TASK REQUIREMENTS » Throughout the entries below, report every line where "will" is found.

┌──

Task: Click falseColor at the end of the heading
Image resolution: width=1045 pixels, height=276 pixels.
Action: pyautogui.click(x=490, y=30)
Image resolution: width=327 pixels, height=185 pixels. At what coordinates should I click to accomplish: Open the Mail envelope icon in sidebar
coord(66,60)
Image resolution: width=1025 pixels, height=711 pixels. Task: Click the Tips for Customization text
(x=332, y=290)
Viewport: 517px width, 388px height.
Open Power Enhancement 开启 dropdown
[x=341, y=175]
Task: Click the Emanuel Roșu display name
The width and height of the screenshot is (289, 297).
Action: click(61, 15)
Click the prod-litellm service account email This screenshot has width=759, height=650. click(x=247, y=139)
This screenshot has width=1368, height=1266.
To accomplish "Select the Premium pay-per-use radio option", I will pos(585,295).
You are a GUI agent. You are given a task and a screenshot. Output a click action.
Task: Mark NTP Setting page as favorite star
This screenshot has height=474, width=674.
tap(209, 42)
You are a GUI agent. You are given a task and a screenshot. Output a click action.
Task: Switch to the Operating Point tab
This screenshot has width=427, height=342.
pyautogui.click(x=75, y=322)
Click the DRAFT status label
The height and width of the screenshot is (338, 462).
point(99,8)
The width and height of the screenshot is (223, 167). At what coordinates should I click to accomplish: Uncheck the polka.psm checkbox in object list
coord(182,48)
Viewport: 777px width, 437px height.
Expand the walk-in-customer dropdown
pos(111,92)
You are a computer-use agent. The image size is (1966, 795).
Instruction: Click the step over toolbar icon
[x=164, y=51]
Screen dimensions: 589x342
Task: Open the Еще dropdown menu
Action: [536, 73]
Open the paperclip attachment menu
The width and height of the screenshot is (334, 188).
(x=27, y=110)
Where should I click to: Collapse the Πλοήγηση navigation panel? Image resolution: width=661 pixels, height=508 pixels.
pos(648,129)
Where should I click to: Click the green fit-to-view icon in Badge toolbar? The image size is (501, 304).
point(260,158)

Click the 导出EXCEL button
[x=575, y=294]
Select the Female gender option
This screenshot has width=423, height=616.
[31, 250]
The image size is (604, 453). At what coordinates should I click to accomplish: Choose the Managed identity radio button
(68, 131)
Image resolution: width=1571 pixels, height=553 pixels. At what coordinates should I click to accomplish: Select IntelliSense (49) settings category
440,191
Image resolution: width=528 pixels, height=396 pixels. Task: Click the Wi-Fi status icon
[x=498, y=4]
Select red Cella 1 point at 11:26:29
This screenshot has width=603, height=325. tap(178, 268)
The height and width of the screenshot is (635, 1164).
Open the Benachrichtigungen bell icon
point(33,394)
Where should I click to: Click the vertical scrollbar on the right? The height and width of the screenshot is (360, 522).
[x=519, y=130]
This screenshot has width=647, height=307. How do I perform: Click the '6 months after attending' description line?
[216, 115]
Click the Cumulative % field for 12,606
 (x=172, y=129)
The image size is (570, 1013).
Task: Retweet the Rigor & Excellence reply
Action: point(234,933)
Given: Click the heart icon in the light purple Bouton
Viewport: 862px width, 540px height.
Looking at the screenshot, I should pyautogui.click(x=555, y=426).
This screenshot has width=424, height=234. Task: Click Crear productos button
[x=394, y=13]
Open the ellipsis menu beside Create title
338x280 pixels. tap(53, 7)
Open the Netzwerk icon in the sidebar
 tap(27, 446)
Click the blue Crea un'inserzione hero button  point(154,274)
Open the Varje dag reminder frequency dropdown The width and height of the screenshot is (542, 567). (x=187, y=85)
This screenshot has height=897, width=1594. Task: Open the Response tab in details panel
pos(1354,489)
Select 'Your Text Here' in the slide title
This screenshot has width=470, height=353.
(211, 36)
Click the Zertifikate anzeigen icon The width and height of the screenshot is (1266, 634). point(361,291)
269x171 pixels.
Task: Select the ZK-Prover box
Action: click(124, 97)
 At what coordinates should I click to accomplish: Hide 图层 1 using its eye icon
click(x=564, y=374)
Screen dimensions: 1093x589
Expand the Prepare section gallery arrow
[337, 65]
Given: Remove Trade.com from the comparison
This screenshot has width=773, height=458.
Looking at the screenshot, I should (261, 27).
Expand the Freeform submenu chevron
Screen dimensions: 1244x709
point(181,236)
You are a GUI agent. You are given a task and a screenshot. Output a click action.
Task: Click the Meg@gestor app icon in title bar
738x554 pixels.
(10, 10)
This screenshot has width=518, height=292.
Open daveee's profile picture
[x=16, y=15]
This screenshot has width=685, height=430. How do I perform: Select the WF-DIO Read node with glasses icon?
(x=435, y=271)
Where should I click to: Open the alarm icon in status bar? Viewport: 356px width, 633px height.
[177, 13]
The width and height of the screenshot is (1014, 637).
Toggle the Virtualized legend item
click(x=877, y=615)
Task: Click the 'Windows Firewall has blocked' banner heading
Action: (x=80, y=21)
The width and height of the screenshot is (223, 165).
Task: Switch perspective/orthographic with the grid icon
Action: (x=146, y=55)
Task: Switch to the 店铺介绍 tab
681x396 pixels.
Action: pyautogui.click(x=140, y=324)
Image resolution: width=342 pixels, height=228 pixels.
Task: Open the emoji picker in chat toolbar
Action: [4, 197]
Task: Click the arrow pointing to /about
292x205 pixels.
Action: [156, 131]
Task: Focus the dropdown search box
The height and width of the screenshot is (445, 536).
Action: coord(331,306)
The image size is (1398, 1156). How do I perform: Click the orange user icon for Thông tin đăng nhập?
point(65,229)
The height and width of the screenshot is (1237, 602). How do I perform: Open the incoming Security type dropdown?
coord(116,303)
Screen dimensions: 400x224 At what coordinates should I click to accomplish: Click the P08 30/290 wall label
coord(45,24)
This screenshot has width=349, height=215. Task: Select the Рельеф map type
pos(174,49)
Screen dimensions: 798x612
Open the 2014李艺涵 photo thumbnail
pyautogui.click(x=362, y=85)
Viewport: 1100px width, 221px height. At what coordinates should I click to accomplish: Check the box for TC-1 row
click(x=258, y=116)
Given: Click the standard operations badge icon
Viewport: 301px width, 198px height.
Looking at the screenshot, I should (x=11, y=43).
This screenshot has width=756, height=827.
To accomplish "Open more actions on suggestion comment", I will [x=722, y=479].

└──

WRITTEN SOLUTION »
To accomplish "Select the Premium pay-per-use radio option", I will pos(585,295).
To accomplish "Open more actions on suggestion comment", I will [x=722, y=479].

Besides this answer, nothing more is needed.